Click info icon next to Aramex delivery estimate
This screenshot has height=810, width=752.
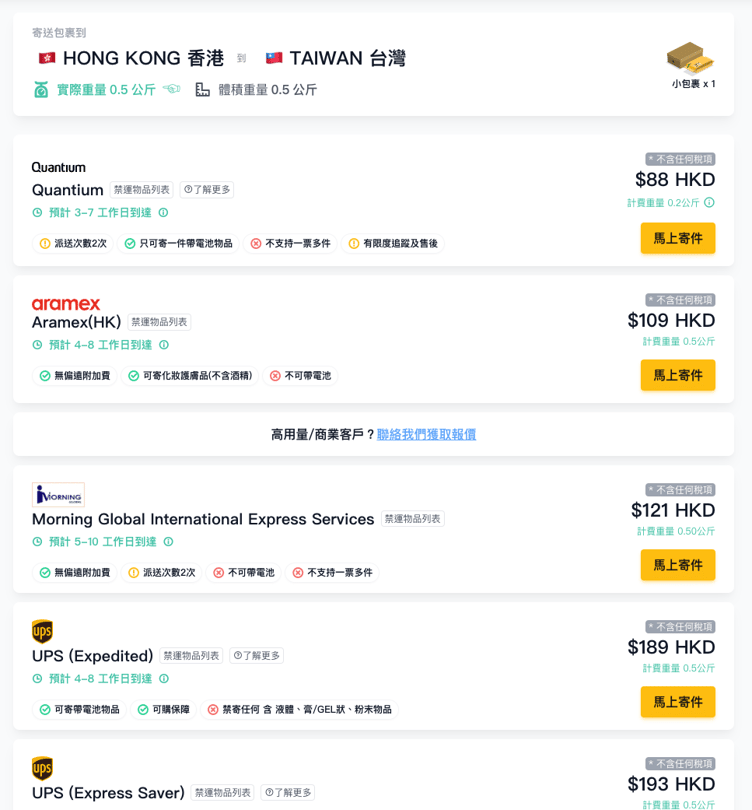click(x=164, y=345)
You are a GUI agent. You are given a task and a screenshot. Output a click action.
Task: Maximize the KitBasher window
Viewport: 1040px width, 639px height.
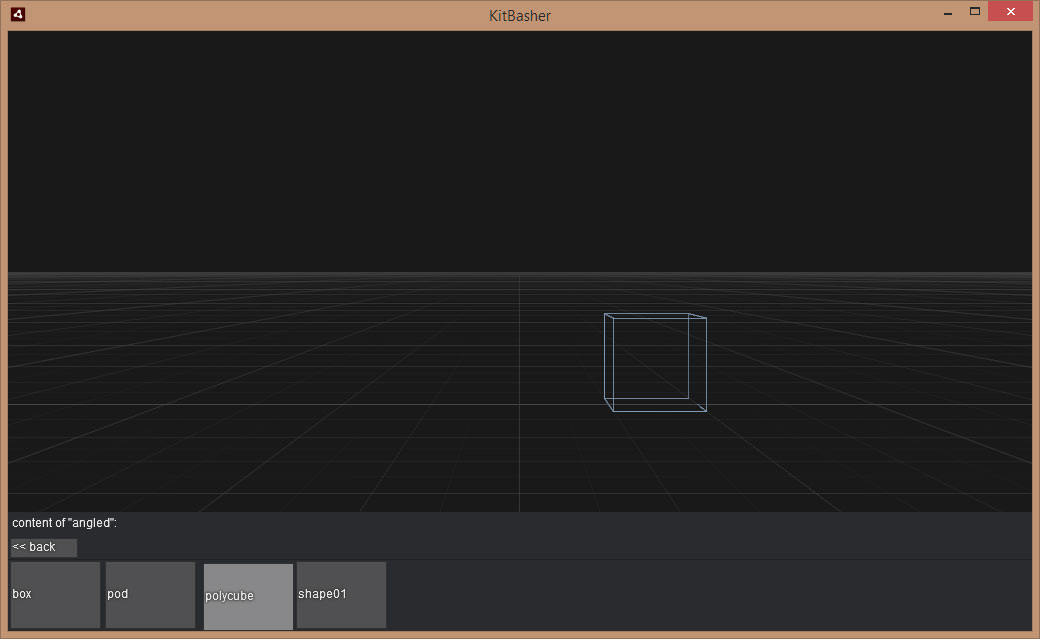point(974,13)
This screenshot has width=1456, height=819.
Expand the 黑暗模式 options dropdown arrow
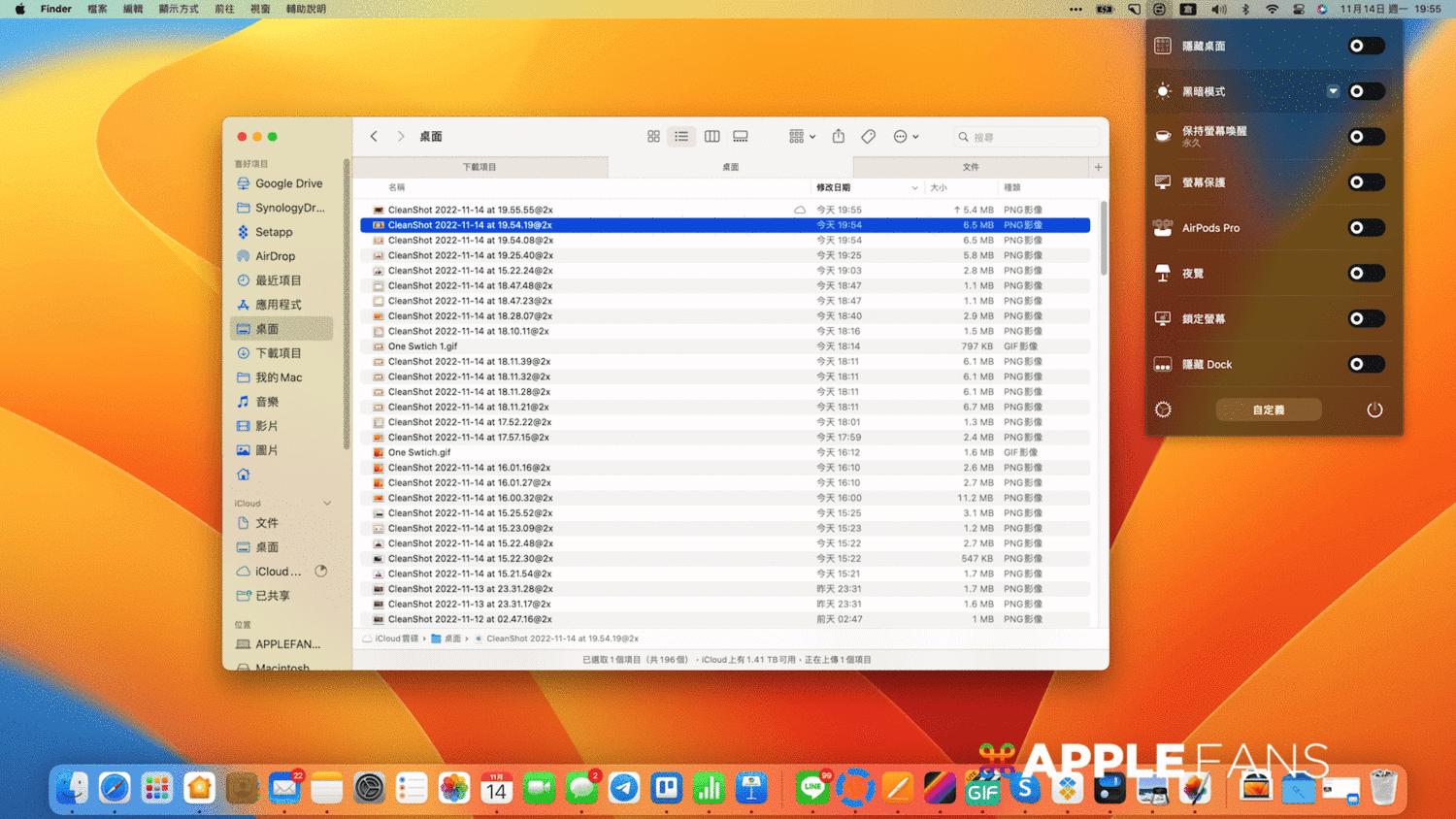coord(1333,91)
------------------------------
▶ _Work to be completed_:
Copy exactly the lines that run from the line containing "This screenshot has width=1456, height=819." to the end of the data, keeping both end lines and dropping every picture.

▶ _Exercise result_:
This screenshot has width=1456, height=819.
Expand the 黑暗模式 options dropdown arrow
coord(1333,91)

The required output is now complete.